[Text and item location listing]

— Begin —

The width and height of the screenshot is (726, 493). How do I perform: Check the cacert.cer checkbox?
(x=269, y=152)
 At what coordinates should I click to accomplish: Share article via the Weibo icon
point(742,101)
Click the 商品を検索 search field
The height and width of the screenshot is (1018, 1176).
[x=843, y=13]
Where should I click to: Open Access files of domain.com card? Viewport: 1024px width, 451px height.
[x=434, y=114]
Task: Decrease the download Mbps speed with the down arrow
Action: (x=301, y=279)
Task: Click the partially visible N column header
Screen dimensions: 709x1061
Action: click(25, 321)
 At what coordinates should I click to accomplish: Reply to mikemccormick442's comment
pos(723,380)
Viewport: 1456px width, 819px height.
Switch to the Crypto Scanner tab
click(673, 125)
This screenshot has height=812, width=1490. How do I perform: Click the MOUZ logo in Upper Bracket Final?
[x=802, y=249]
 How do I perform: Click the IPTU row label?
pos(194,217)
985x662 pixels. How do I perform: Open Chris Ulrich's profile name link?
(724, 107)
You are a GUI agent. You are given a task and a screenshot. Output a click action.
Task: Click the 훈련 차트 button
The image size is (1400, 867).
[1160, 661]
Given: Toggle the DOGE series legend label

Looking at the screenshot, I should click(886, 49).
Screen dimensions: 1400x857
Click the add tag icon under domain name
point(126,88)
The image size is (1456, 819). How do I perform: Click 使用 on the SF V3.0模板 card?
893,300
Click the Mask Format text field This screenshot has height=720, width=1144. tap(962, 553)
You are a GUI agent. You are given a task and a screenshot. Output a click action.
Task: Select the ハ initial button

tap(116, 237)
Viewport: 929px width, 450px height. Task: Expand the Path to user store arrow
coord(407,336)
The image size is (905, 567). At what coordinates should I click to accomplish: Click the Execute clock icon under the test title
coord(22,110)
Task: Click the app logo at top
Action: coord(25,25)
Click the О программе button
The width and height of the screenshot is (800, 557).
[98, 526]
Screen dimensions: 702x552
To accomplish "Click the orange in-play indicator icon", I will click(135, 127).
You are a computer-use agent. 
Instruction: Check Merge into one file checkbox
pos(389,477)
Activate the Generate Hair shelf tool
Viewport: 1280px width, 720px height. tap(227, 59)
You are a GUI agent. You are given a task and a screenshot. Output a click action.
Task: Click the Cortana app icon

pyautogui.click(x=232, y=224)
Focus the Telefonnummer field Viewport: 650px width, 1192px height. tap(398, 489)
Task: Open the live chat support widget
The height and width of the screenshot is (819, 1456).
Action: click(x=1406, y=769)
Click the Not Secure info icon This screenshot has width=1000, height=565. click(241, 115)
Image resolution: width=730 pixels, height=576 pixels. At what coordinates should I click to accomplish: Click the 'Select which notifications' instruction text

— End —

[Required work]
Reproduce the listing above word for word, from its first line to its last.

[Exercise output]
The width and height of the screenshot is (726, 493). How do I perform: Check the cacert.cer checkbox?
(x=269, y=152)
 At what coordinates should I click to accomplish: Share article via the Weibo icon
point(742,101)
Click the 商品を検索 search field
The height and width of the screenshot is (1018, 1176).
[x=843, y=13]
Where should I click to: Open Access files of domain.com card? Viewport: 1024px width, 451px height.
[x=434, y=114]
Task: Decrease the download Mbps speed with the down arrow
Action: (x=301, y=279)
Task: Click the partially visible N column header
Screen dimensions: 709x1061
Action: click(25, 321)
 At what coordinates should I click to accomplish: Reply to mikemccormick442's comment
pos(723,380)
Viewport: 1456px width, 819px height.
Switch to the Crypto Scanner tab
click(673, 125)
This screenshot has height=812, width=1490. How do I perform: Click the MOUZ logo in Upper Bracket Final?
[x=802, y=249]
 How do I perform: Click the IPTU row label?
pos(194,217)
985x662 pixels. How do I perform: Open Chris Ulrich's profile name link?
(724, 107)
You are a GUI agent. You are given a task and a screenshot. Output a click action.
Task: Click the 훈련 차트 button
The image size is (1400, 867).
[1160, 661]
Given: Toggle the DOGE series legend label

Looking at the screenshot, I should click(886, 49).
Screen dimensions: 1400x857
Click the add tag icon under domain name
point(126,88)
The image size is (1456, 819). How do I perform: Click 使用 on the SF V3.0模板 card?
893,300
Click the Mask Format text field This screenshot has height=720, width=1144. tap(962, 553)
You are a GUI agent. You are given a task and a screenshot. Output a click action.
Task: Select the ハ initial button

tap(116, 237)
Viewport: 929px width, 450px height. Task: Expand the Path to user store arrow
coord(407,336)
The image size is (905, 567). At what coordinates should I click to accomplish: Click the Execute clock icon under the test title
coord(22,110)
Task: Click the app logo at top
Action: coord(25,25)
Click the О программе button
The width and height of the screenshot is (800, 557).
[98, 526]
Screen dimensions: 702x552
To accomplish "Click the orange in-play indicator icon", I will click(135, 127).
You are a computer-use agent. 
Instruction: Check Merge into one file checkbox
pos(389,477)
Activate the Generate Hair shelf tool
Viewport: 1280px width, 720px height. tap(227, 59)
You are a GUI agent. You are given a task and a screenshot. Output a click action.
Task: Click the Cortana app icon

pyautogui.click(x=232, y=224)
Focus the Telefonnummer field Viewport: 650px width, 1192px height. tap(398, 489)
Task: Open the live chat support widget
The height and width of the screenshot is (819, 1456).
Action: click(x=1406, y=769)
Click the Not Secure info icon This screenshot has width=1000, height=565. click(241, 115)
Image resolution: width=730 pixels, height=576 pixels. At what coordinates should I click to accomplish: Click the 'Select which notifications' instruction text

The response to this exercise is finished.